Wiem że pytasz o poemiksy muzyczne, ale jakby się uprzeć, to Twoje pytanie można było także w ten sposób zinterpretować. Zresztą zauważ, powiedziałem o różnych czynnikach wpływających na brzmienie głosu. Te elementy mają również pewne znaczenie w poemiksach muzycznych. Mimo, że w poemiksach z serii iiii nie są raczej podawane wartości dotyczące dynamiki czy agogiki, to jednakże muzyczne wykonanie tych poemiksów także może być opisane pod tym względem. Oczywiście, nie jest to konieczny element poemiksów muzycznych, można przecież napisać poemiks muzyczny w którym występowałyby określenia dotyczące różnych elementów. Utwory muzyczne można interpretować pod kątem ich prezentacji wizualnej i znaczeniowej, ale domyślam się, że pytasz raczej o poemiksy tworzone jako poemiksy. Stworzyłem kiedyś poemiks, w którym wykorzystałem fragment jakiejś mojej pieśni. Elementy graficzne, czyli np. nuty, pięciolinie, znaki przykluczowe i tekst - słowa pieśni - a wszystko ujęte w kadr. Był to poemiks spokojniutki i zwyczajny. Podobnie jak da się odbierać zanotowane pieśni jako poemiksy, oczywiście dozwolony jest także zabieg odwrotny, czyli granie poemiksów. Zresztą wiele rzeczy da się odczytywać na wiele sposobów. Ważne, żeby tutaj nie dążyć do absurdu, tylko umieć pięknie zagrać poemiks muzyczny, ewentualnie wybrać ciekawy graficznie i tekstowo fragment pieśni.

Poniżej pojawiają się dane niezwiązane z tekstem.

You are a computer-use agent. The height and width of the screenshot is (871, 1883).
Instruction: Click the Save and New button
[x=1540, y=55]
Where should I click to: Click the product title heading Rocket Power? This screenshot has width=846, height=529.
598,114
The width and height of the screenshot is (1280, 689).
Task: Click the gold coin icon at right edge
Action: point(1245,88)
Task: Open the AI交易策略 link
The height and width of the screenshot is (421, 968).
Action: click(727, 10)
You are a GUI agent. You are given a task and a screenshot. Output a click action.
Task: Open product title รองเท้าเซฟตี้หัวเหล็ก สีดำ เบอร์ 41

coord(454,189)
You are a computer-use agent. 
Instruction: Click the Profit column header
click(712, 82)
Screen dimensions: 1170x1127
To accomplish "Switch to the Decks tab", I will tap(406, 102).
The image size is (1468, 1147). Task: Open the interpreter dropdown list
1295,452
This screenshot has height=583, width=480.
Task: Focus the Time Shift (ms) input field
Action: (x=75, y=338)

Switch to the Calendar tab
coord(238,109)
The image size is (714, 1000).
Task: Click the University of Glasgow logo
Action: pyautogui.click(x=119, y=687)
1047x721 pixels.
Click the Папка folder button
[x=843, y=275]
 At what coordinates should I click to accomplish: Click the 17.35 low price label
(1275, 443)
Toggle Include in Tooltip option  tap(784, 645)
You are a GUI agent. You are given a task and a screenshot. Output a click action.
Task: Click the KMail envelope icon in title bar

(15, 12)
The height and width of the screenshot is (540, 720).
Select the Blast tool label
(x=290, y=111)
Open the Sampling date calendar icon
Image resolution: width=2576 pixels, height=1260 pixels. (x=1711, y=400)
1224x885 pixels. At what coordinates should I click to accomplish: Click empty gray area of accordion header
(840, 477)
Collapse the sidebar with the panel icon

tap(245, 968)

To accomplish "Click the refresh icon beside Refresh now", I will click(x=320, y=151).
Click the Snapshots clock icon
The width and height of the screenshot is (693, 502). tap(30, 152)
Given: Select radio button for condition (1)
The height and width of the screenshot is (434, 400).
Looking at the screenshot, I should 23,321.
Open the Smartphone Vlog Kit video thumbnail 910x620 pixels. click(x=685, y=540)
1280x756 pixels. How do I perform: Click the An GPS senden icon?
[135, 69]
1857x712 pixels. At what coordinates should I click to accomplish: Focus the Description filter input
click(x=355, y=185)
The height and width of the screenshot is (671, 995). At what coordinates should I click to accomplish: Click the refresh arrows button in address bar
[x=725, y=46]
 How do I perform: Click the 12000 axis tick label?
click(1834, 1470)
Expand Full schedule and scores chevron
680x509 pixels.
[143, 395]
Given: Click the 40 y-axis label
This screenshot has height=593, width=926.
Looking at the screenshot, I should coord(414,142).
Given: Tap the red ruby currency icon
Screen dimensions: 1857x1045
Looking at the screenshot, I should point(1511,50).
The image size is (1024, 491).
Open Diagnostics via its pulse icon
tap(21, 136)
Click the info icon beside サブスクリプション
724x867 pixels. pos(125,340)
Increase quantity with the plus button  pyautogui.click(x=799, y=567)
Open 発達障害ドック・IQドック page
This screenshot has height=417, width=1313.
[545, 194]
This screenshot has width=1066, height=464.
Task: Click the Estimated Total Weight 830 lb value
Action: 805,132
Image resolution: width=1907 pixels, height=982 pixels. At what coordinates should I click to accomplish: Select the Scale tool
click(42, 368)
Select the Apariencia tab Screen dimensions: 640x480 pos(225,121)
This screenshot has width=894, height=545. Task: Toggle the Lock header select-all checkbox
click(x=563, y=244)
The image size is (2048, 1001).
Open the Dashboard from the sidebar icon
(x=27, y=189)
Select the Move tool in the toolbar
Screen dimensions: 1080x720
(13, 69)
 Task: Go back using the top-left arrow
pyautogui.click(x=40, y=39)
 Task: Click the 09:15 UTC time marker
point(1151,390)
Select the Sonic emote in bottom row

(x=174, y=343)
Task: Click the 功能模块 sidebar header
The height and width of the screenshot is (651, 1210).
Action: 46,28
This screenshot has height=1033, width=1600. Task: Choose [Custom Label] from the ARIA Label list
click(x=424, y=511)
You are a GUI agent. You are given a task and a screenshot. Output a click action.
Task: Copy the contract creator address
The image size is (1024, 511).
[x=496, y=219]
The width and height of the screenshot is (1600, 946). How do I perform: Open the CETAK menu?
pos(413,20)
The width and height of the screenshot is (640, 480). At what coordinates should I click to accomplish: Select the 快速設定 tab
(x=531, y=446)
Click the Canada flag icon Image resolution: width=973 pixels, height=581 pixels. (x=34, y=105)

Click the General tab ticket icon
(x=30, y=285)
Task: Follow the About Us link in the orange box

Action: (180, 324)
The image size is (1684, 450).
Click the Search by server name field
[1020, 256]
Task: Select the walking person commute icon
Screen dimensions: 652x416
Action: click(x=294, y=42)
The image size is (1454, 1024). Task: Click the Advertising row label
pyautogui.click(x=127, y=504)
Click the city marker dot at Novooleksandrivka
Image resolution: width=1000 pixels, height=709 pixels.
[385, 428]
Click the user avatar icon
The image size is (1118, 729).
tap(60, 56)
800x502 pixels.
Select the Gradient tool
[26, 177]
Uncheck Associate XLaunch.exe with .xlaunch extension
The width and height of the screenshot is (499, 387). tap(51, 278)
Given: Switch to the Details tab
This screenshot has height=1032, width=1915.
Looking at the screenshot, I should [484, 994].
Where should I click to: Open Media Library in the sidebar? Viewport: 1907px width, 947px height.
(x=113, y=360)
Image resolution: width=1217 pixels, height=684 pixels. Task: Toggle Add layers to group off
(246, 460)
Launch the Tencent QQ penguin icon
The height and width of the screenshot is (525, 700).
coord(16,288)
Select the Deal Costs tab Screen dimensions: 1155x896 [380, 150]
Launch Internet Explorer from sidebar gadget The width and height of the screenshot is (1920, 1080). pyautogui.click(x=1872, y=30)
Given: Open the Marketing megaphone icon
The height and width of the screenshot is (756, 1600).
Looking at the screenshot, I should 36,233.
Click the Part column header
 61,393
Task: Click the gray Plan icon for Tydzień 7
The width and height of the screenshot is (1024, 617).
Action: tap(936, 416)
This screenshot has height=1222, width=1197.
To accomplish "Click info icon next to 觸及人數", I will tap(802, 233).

- Powoli, zacznijmy od poemiksu iiii.

To jest seria poemiksów. Składa się na nią kilkanaście broszurek, takich jak IIII, 8I, 2I, 8T, 25, 5TI, 2TI, 8I2, 2TI5, czy - będący ukoronowaniem serii - poemiks I82T75. Jest też - najwcześniejszy - poemiks IITT, gdzie występują normalne kadry komiksowe. Potem zrezygnowałem z zaznaczania kadrów, kartka jest kadrem, albo raczej jednokadrowość pozostaje domyślna.

- Czyli jednak, jest poemiks IIII i seria iiii.

Można pisać wielkimi jak i małymi literami. Poemiks najprostszy, czyli IIII, posłużył jako nazwa całej serii. Każdy kolejny poemiks posługuje się dodatkowymi elementami, a poemiks I82T75 jest najbardziej skomplikowany. Zauważ, że w tym albumiku kolejne utwory nie mają - w przeciwieństwie do pozostałych albumików z tej serii - tytułów. Tekstem do czytania jest sama notacja muzyczna. Czyli literę "I", graną jako jeden dźwięk, czytamy tutaj jako głoskę "i". System notacji muzycznej w poemiksach z serii iiii polega na tym, że wymiar poziomy poemiksu opisuje umiejscowienie dźwięku na klawiaturze fortepianu, a wymiar pionowy - upływ czasu. Utwory czytane mają być z góry do dołu, przy jednoczesnym melorecytowaniu tytułów, chyba że zaznaczono inaczej, np. żeby dane słowa powtarzać, albo - jak już powiedziałem - czytać nie tytuł, tylko same oznaczenia dźwięków. Są też poemiksy z tytułami, których nie należy czytać, a czytać należy specjalnie do tego przeznaczony, odrębny tekst.

- "I" oznacza jeden dźwięk, a reszta znaków?

2 to sekunda, 5 - kwinta, 7 - septyma, 8 - oktawa. Litera "T" to klaster. Przy czytaniu na głos, w poemiksie I82T75, cyfry można odczytywać na wiele sposobów, np. w różnych językach. Jednym z zalecanych sposobów interpretacji tekstu przez wykonawcę jest Sprechgesang. O tym zresztą można by dużo mówić.

- Ale co to ma wspólnego z poemiksowością?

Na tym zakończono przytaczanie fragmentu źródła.